World Bank to China: Your economic model is ‘unsustainable’
The World Bank, taking aim at one of China’s most entrenched interest groups, told the country’s top leadership that it had to reform the nation’s powerful state sector to ensure stability in the world’s fastest-growing major economy.
China’s economic model is “unsustainable,” and the Asian giant is in danger of falling into a so-called “middle-income trap” if it fails to launch meaningful remedies, said World Bank President Robert Zoellick.
“This is not the time just for muddling through,” Zoellick said Monday at a conference attended by high-level officials in Beijing. “It’s time to get ahead of events and to adapt to major changes in the world and national economies.”

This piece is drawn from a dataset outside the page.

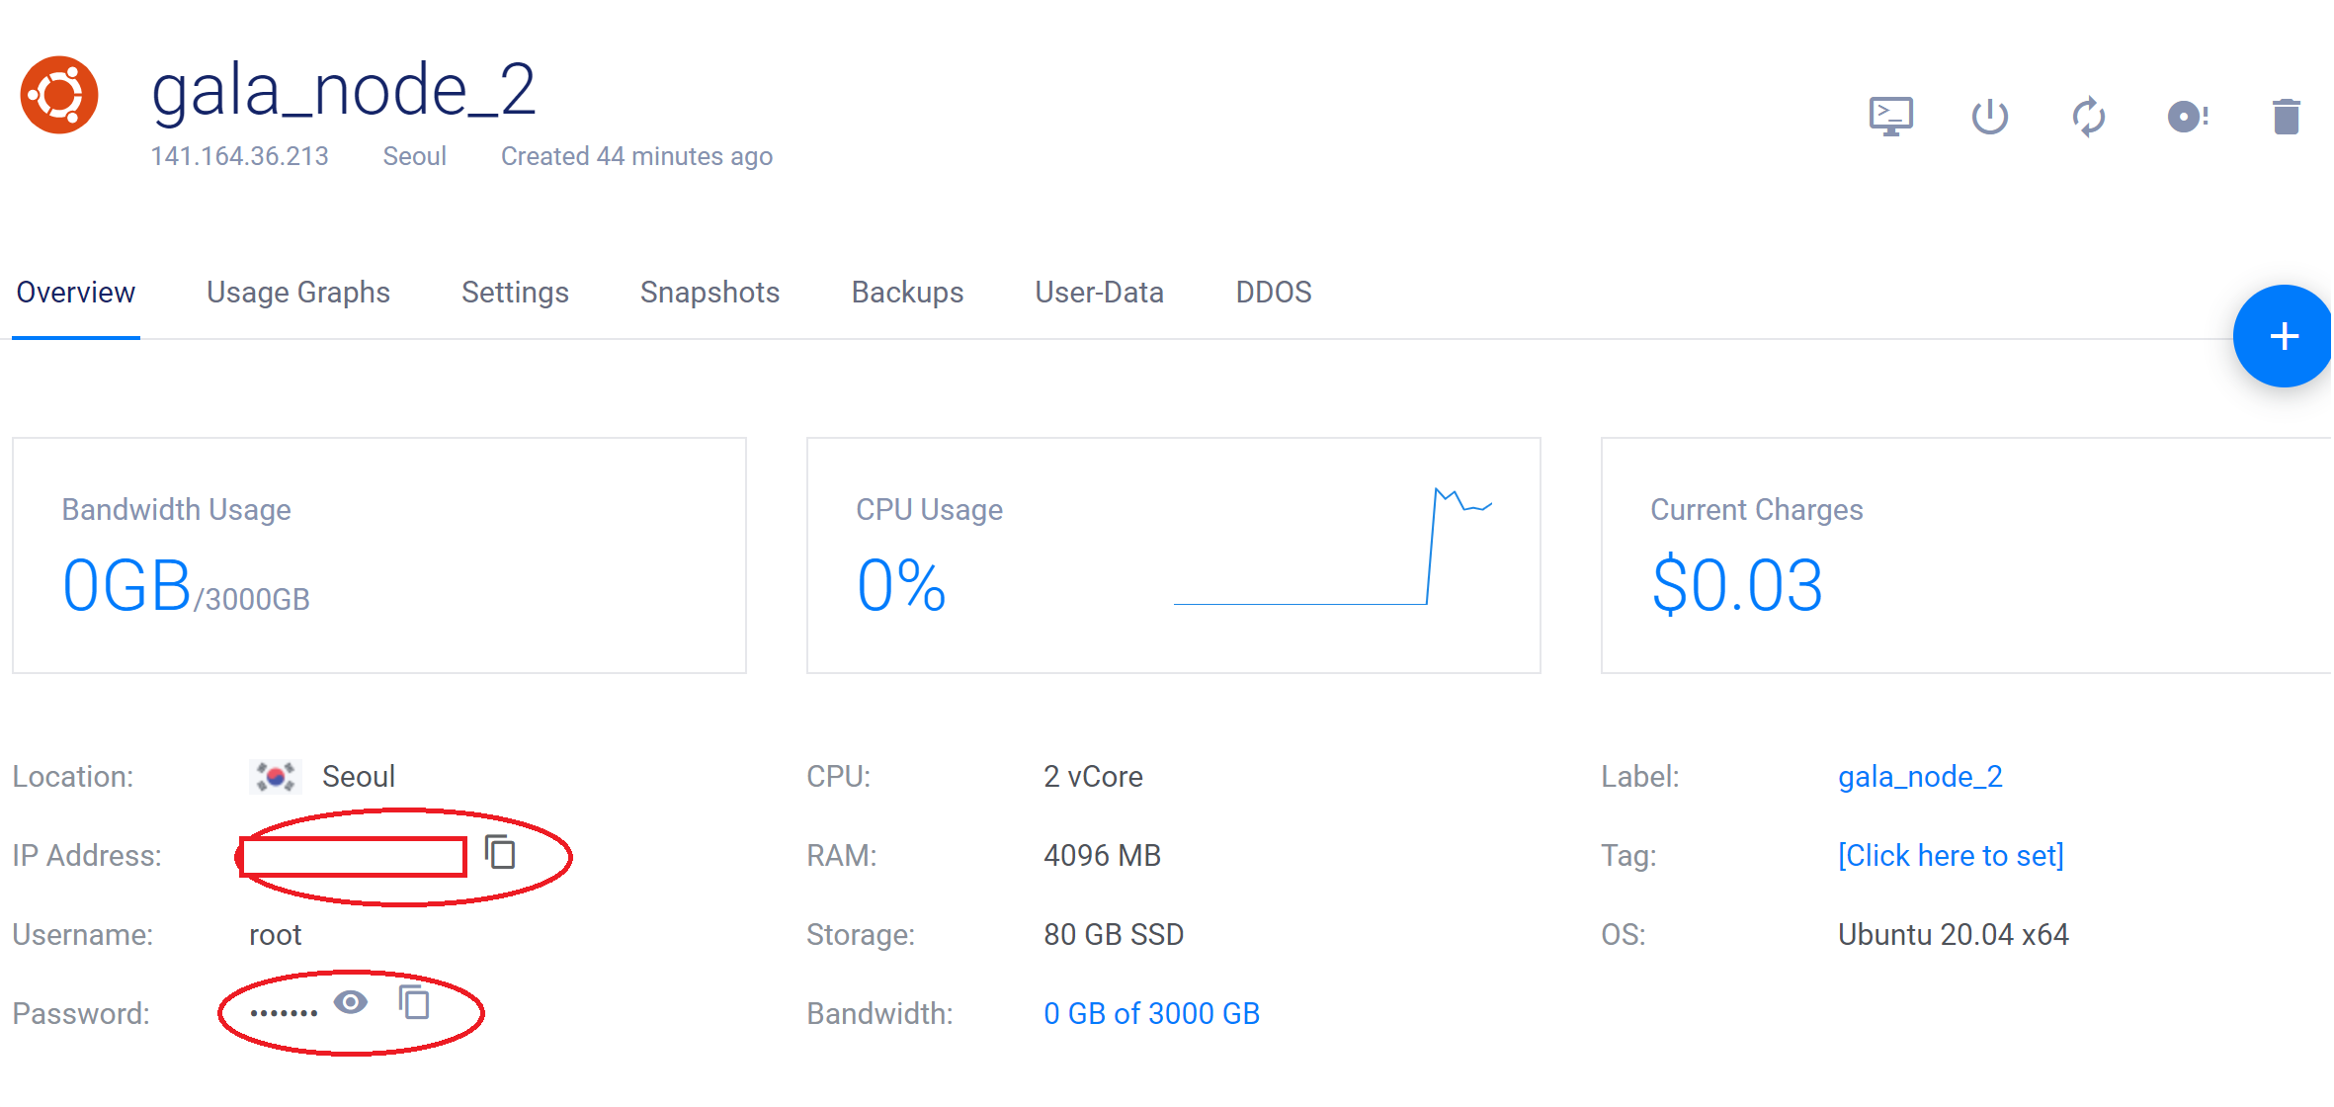The image size is (2334, 1107).
Task: Go to the Snapshots tab
Action: point(709,293)
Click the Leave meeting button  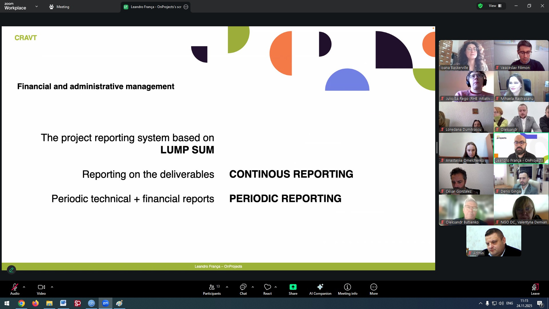pos(535,289)
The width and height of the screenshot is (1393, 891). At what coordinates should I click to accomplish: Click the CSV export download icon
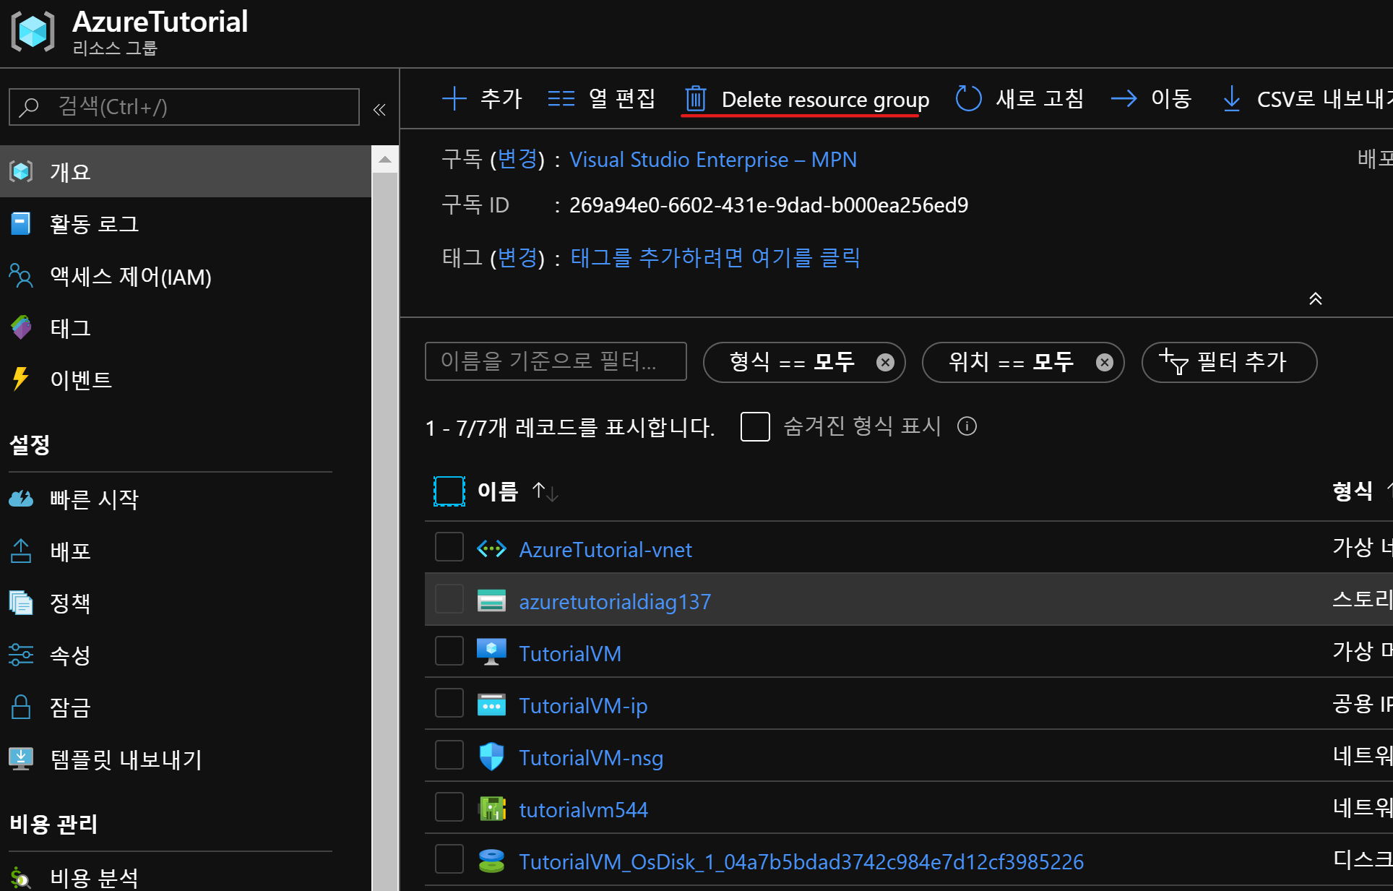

The World Bank’s recommendation was part of a 400-page report, which was designed to offer developmental strategies for China in the coming two decades. The report outlined a host of recommendations including reforming taxes, improving the rights of rural residents and liberalizing the financial sector.
But the sharpest and arguably most difficult prescriptions centered on boosting market competition, supporting marginalized private enterprise and diminishing the role of government-owned companies.
The state sector, with all its privileges, has become a laggard to growth and needs to be recalibrated, the report said.
“This biased business environment can jeopardize fair competition, efficiency improvement and innovation, and be harmful for an economy to complete its industrialization and join in the club of high-income countries,” it said.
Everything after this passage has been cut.